Kepala Bidang Peningkatan Prestasi Olahraga Dispora Kaltim, Rasman Rading, menjelaskan bahwa kehadiran pelatih nasional yang berpengalaman bisa memberikan dampak nyata pada performa atlet daerah.
“Kalau memang dibutuhkan, tidak ada salahnya mendatangkan pelatih nasional. Mereka punya pendekatan yang sistematis dan cara melatih yang disukai atlet. Hasilnya biasanya langsung terlihat dalam peningkatan performa,” ujar Rasman.
Namun, menurut Rasman, pelatih hebat saja tidak cukup tanpa adanya kompetisi yang rutin dan terjadwal dengan baik.
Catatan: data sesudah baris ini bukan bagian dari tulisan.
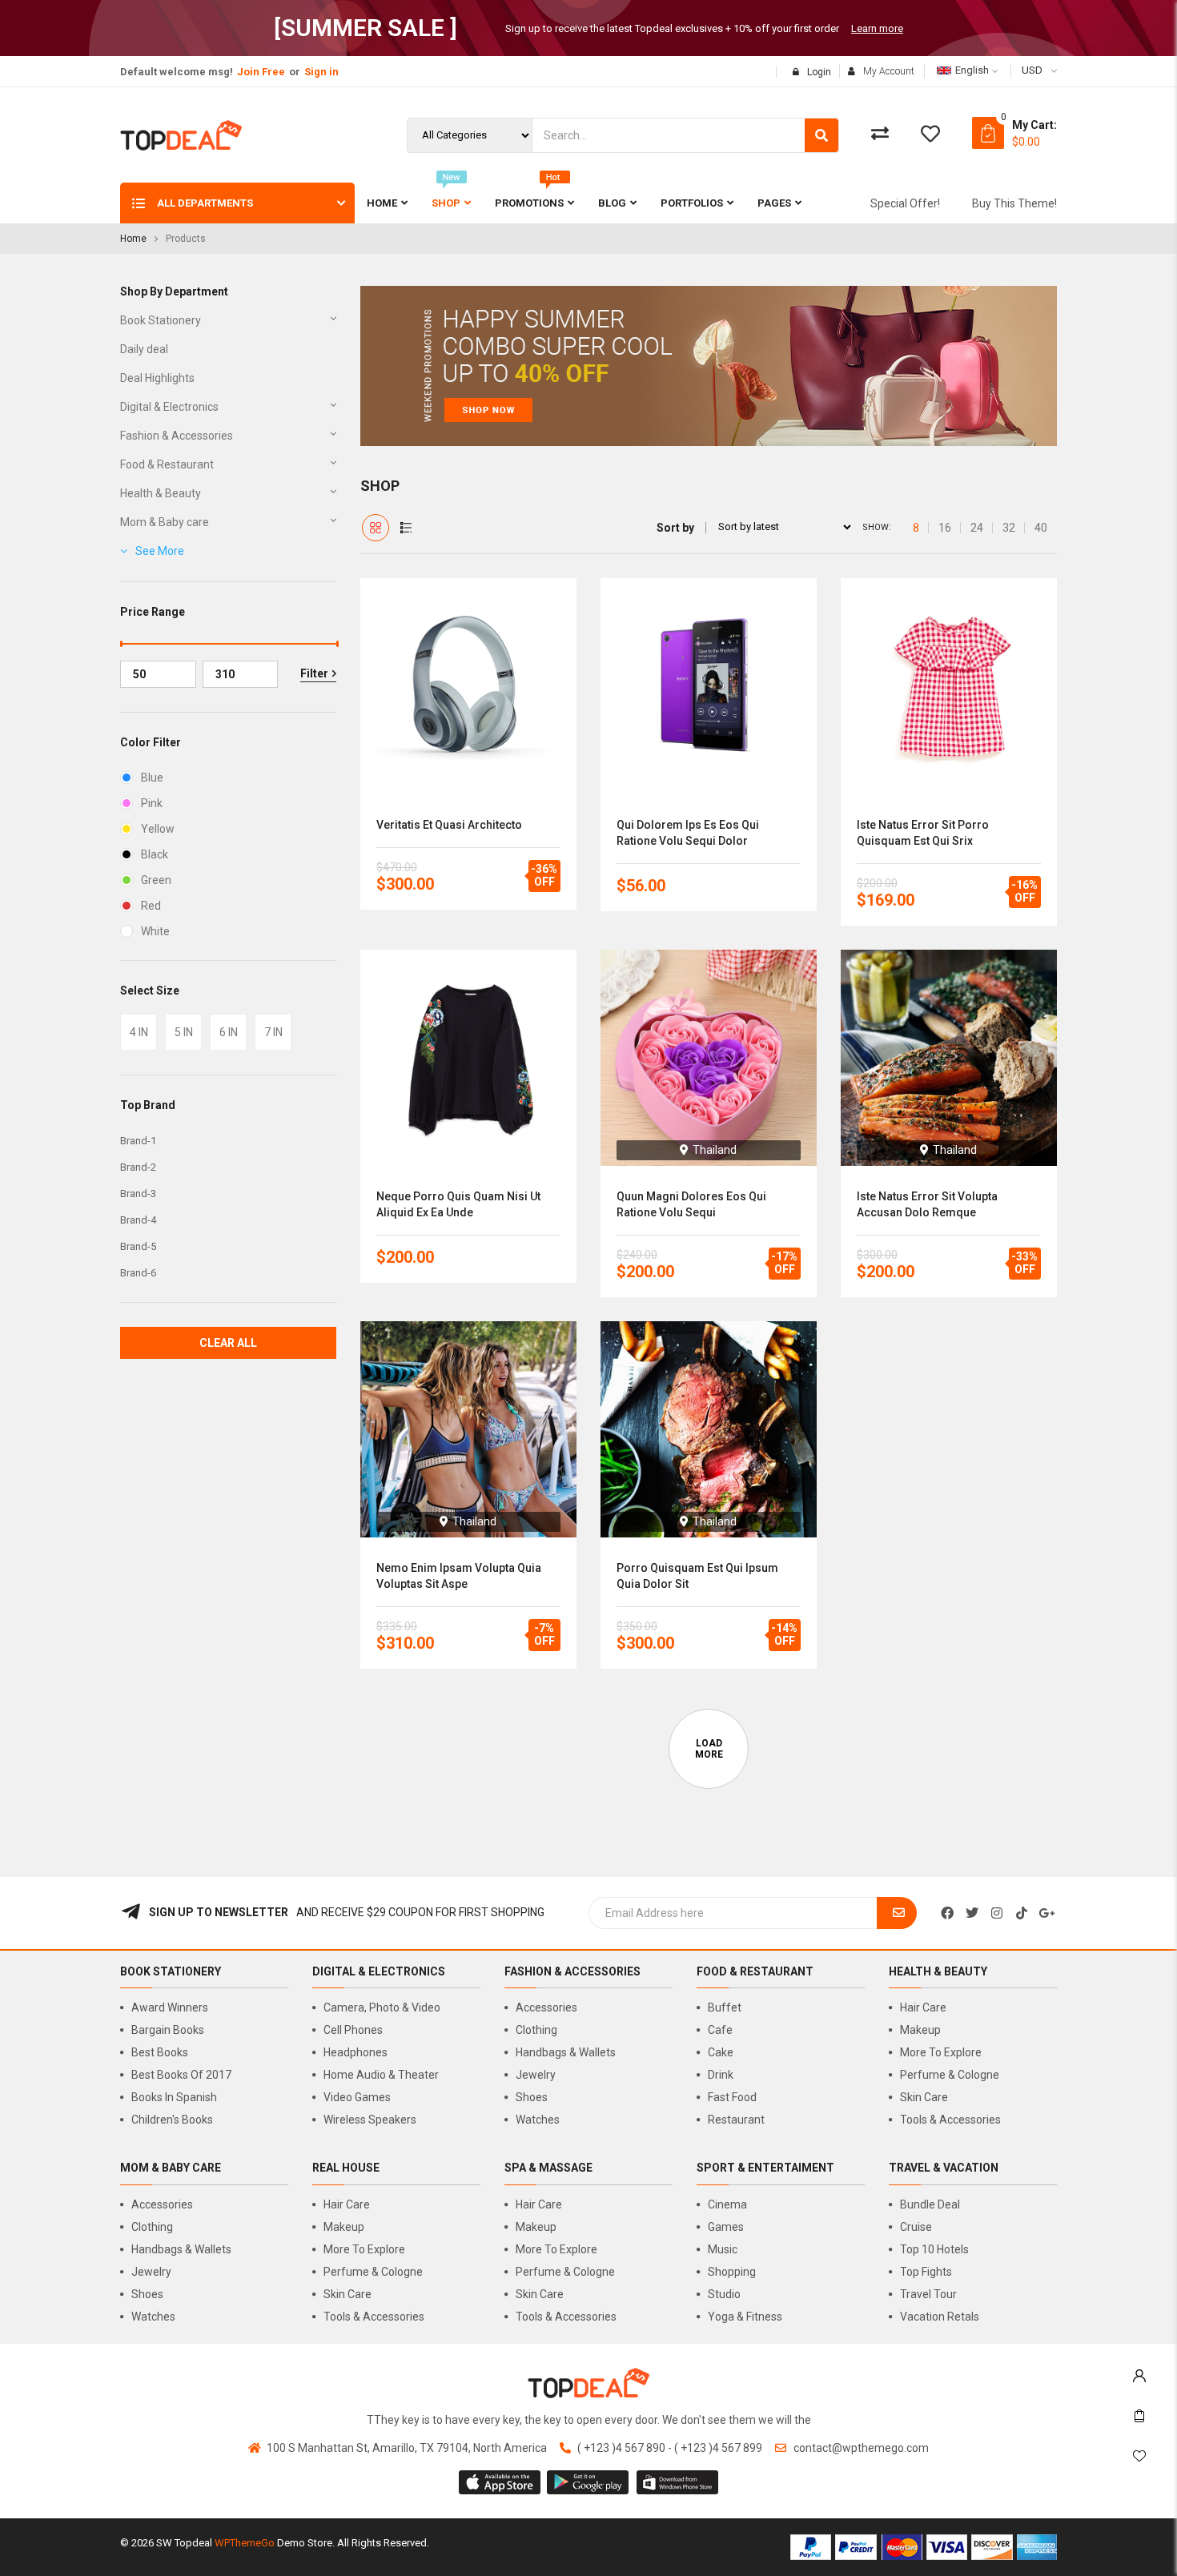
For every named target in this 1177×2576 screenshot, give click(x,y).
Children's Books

Ia mencontohkan kondisi di Jawa Barat yang memiliki frekuensi kejuaraan sangat tinggi, terutama di cabang futsal.
“Seringnya kejuaraan itu kunci. Saya lihat di Jawa Barat futsal jalan terus, bukan cuma karena pelatih, tapi karena anak-anaknya punya tempat mengasah kemampuan secara rutin. Itu yang belum kita miliki,” katanya.
Selain itu, Rasman menegaskan bahwa cabang olahraga seperti soft tenis sebenarnya tidak membutuhkan anggaran besar untuk menggelar kompetisi. Namun, semangat dan konsistensi masih menjadi kendala di beberapa daerah.
“Enggak harus mewah. Soft tenis, misalnya, bisa jalan dengan sumber daya terbatas. Tinggal niat dan konsistensi. Kalau semuanya alasan anggaran, ya sampai kapan pun tidak jalan,” tegasnya.
Akses dan transportasi antar kabupaten/kota di Kalimantan Timur yang sulit dan mahal juga menjadi tantangan tersendiri dalam menjangkau kejuaraan antar daerah. Berbeda dengan kondisi di Pulau Jawa, hal ini membatasi partisipasi atlet di beberapa kompetisi.
Meski begitu, Rasman memastikan pemerintah provinsi tetap memberikan perhatian serius terhadap pembinaan olahraga sesuai arahan Gubernur dan Wakil Gubernur Kaltim.
“Pak Gubernur menargetkan agar Kaltim bisa masuk jajaran atas di PON. Tapi tanpa pola pembinaan yang jelas dan strategi yang tepat, sulit untuk bicara prestasi,” tutup Rasman.